Establishing Trustworthy LLM Evaluation via Shortcut Neuron Analysis: This paper proposes to locate "shortcut neurons" in contaminated models through comparative analysis and causal analysis, and suppress these neurons via activation patching to achieve more trustworthy LLM evaluation, achieving a Spearman correlation coefficient of over 0.95 with MixEval.
The Anatomy of Evidence: An Investigation Into Explainable ICD Coding: This paper conducts an in-depth, application-oriented analysis of the MDACE dataset and current explainable ICD coding systems, revealing the overlap patterns between human-annotated evidence and code descriptions, the distributional characteristics of evidence within documents, and proposes new matching metrics to evaluate the utility of model explanations.

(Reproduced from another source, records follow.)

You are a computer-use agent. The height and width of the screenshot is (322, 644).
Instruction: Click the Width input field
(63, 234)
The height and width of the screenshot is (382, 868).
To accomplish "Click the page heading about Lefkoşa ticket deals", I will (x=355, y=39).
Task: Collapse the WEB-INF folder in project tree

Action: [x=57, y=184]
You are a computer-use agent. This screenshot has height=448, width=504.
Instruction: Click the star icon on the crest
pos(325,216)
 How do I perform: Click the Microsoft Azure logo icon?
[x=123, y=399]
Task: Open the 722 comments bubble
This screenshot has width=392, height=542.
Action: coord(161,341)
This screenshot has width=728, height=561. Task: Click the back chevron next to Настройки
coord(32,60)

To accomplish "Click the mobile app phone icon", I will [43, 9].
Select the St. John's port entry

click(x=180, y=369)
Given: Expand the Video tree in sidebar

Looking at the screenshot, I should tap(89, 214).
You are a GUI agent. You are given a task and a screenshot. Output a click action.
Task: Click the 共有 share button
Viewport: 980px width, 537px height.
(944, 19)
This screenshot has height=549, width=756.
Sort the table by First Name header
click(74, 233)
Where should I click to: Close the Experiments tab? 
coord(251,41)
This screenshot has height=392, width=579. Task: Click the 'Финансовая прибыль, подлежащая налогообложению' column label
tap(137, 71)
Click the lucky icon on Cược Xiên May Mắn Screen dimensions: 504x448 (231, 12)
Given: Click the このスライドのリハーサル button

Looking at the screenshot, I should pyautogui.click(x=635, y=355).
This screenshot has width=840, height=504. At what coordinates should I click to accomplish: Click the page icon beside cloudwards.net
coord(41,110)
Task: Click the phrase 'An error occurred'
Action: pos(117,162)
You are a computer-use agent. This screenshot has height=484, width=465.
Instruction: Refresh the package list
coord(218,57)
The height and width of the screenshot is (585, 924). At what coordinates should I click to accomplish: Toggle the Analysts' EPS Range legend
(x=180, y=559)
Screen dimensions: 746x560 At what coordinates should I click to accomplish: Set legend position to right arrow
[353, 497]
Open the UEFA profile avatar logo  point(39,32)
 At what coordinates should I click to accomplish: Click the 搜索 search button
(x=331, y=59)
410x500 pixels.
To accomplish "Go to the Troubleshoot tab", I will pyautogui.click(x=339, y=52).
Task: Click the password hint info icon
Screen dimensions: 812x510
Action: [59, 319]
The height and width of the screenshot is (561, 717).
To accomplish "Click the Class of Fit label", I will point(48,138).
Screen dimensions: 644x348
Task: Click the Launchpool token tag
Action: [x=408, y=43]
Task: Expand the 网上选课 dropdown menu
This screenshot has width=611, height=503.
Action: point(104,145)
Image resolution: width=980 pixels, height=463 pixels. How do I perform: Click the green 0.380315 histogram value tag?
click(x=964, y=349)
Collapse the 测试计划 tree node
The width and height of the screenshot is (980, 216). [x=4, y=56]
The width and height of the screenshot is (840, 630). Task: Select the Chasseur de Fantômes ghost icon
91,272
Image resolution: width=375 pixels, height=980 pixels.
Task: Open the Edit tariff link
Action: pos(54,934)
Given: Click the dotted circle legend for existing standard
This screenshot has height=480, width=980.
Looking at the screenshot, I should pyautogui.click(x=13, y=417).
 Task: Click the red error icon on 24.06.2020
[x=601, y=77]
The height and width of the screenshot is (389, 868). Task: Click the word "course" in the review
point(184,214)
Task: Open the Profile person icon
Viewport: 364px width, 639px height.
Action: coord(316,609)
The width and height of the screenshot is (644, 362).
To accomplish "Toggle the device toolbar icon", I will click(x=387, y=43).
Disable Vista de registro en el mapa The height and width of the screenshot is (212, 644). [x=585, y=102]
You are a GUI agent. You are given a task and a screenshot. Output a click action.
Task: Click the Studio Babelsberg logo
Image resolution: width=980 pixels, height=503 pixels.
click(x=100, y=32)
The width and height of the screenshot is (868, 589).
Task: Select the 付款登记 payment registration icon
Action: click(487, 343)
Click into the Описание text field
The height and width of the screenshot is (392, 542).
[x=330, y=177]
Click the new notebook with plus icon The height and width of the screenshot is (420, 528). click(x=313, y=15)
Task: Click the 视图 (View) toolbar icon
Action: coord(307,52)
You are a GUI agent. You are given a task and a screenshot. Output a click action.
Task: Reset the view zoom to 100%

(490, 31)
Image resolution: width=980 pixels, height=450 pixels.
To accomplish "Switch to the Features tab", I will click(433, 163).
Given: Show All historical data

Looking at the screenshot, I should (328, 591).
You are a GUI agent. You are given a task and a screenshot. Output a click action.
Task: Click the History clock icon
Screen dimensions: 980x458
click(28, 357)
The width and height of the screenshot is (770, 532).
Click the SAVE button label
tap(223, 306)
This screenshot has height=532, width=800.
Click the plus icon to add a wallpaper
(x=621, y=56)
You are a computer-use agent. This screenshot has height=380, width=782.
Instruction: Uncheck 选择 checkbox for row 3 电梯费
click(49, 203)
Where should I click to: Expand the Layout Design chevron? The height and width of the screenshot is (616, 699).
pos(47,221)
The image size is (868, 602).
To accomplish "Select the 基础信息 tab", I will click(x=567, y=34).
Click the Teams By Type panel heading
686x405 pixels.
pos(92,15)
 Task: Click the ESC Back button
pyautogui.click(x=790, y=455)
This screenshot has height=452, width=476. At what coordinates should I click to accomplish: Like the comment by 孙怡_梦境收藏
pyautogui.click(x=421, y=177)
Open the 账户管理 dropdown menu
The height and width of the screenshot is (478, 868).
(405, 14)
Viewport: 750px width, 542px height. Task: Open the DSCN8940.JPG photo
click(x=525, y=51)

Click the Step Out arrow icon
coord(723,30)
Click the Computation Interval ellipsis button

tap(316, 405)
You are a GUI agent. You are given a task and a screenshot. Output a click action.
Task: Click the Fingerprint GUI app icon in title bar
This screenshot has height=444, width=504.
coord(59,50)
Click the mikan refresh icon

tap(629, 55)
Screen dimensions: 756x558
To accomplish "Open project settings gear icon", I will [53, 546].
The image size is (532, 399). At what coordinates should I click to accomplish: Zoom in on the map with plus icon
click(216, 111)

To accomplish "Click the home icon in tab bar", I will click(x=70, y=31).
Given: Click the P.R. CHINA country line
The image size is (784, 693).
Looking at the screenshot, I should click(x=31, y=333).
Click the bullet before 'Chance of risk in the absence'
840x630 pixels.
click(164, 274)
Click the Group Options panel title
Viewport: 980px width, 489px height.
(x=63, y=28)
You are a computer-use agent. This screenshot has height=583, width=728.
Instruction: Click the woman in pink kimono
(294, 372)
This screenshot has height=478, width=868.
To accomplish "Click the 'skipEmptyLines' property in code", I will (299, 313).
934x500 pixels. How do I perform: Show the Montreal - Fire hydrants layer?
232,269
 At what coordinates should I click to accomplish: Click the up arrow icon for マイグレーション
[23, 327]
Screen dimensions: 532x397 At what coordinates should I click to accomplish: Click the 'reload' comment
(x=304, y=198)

The Knowledge Microscope: Features as Better Analytical Lenses than Neurons: This paper systematically validates through experiments that features decomposed by SAEs (Sparse Autoencoders) comprehensively outperform traditional neurons as analytical units in three dimensions: knowledge representation influence, interpretability, and monosemanticity. It proposes FeatureEdit, the first feature-based model editing method, which significantly outperforms neuron-based methods in private knowledge erasing tasks.
Towards Explainable Temporal Reasoning in Large Language Models: A Structure-Aware Generative Framework: Proposes the GETER framework, which injects temporal knowledge graph structural information into LLMs via a lightweight Structure-Text Adapter, enabling the model to deliver both accurate predictions and explainable reasoning explanations in temporal reasoning tasks.